Recently, I was down in Southern California to do some research in the Water Resources Collection & Archives at UC–Riverside. On the way back north, I stopped in Montebello, east of Los Angeles, to visit the site of one of the last battles of the Mexican-American War in California, the Battle of Río San Gabriel. On the afternoon of January 8, 1847, Californio forces under the command of José María Flores tried to prevent American troops from crossing the San Gabriel River as they headed toward Los Angeles.
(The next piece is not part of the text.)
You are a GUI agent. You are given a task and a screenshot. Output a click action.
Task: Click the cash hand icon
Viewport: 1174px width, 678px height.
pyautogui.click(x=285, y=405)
Having read about the battle beforehand, I was able to picture the site in my head: a wide, shallow river, with a sandy bottom, bordered by willows on either side.
What I saw instead was very different: a massive concrete channel, littered with trash but without so much as a trickle of water flowing in it or a blade of grass growing along its length as far as the eye could see.
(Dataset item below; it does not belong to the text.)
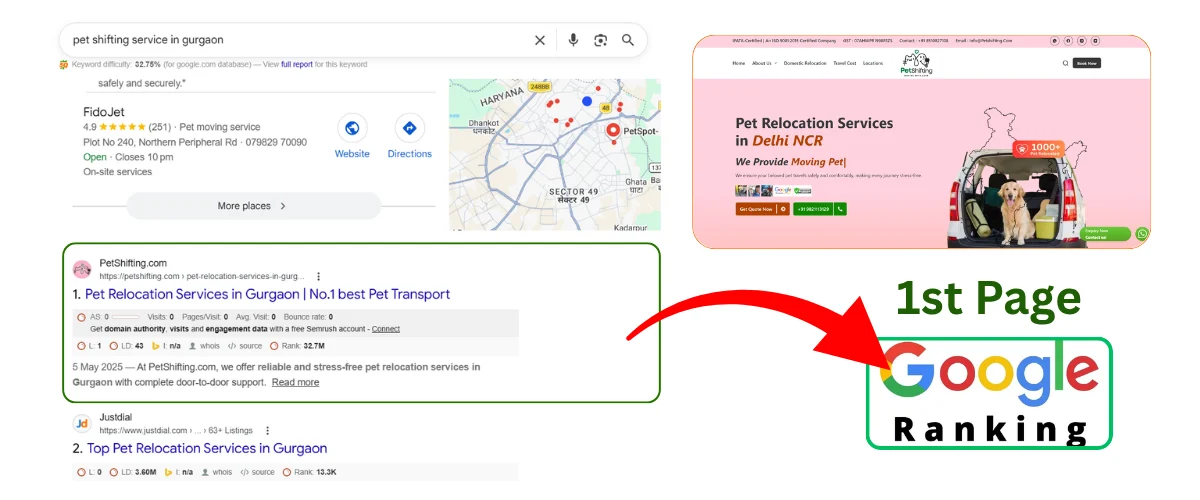
Task: Click the PetSpot red pin on map
Action: coord(613,130)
I was surprised by what I saw, but I shouldn’t have been. Come to think of it, all of the rivers I had seen in the greater Los Angeles area were heavily engineered. The river in Montebello was a twin of the more-famous Los Angeles River (and in fact is a tributary of it). The Los Angeles River borders the downtown area and has hosted chase scenes in various movies (including Terminator 2). Looking down at the engineered river channel in Montebello, I couldn’t help but wonder:
Why are the rivers of Southern California so ugly?
When I got home, I found the answer in a book in my library. The book was The Los Angeles River: Its Life, Death, and Possible Rebirth, by Blake Gumprecht. According to the book, the flow of the Los Angeles River varied widely between the seasons. During the dry summer months, the river would be a lazy, languid stream, meandering this way and that as it flowed down from the mountains to the sea near Long Beach. But in rainy winters, the river could become a raging torrent, washing away houses, farms, animals, and people.
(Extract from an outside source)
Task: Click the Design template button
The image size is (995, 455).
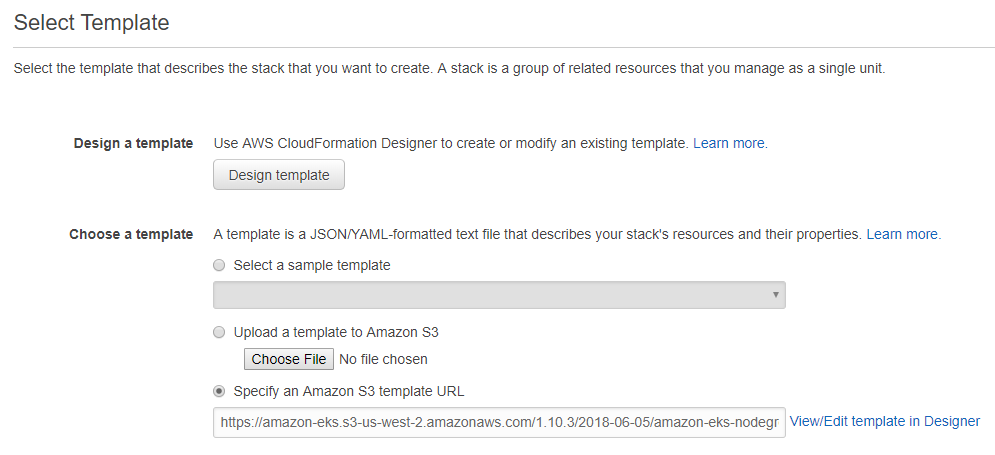Action: tap(279, 175)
Los Angeles proper was not vulnerable to flooding so much as the towns up- and down-stream of the city. As the Southland developed, and buildings and pavement took over land that used to absorb rainfall, the problem of flooding got to be more acute. Attempts to deal with the problem at the local level had limited success. Then the Depression came, and the federal government took over responsibility of flood control on the Los Angeles River. After a devastating flood in 1934, the Army Corps of Engineers began to channelize the Los Angeles River and line it with concrete. (An even more catastrophic flood in 1938 highlighted the need for better flood control measures on the river.) Between 1936 and 1959, the Corps channelized almost the entire length of the Los Angeles River.
What about the site of the Battle of Río San Gabriel? Surprisingly, while the battle took place on the San Gabriel River, the river that flows by the site now is actually the Río Hondo, a completely different river! In 1867, before the flood control measures were built, the San Gabriel shifted its course to the east and the Hondo occupied the old channel of the San Gabriel. Flood control works on the Río Hondo and the modern San Gabriel River were built in the mid-20th century, at the same time as the Los Angeles River. The Army Corps completed the Whittier Narrows Dam on the San Gabriel River and Río Hondo in 1957.
The concrete river channels of the Los Angeles area were (and still are) marvels of engineering, but they are also ugly and obviously predate the modern environmental and beautification movements. Still, it’s hard to imagine Southern California without them, and we seem to be stuck with them for the time being.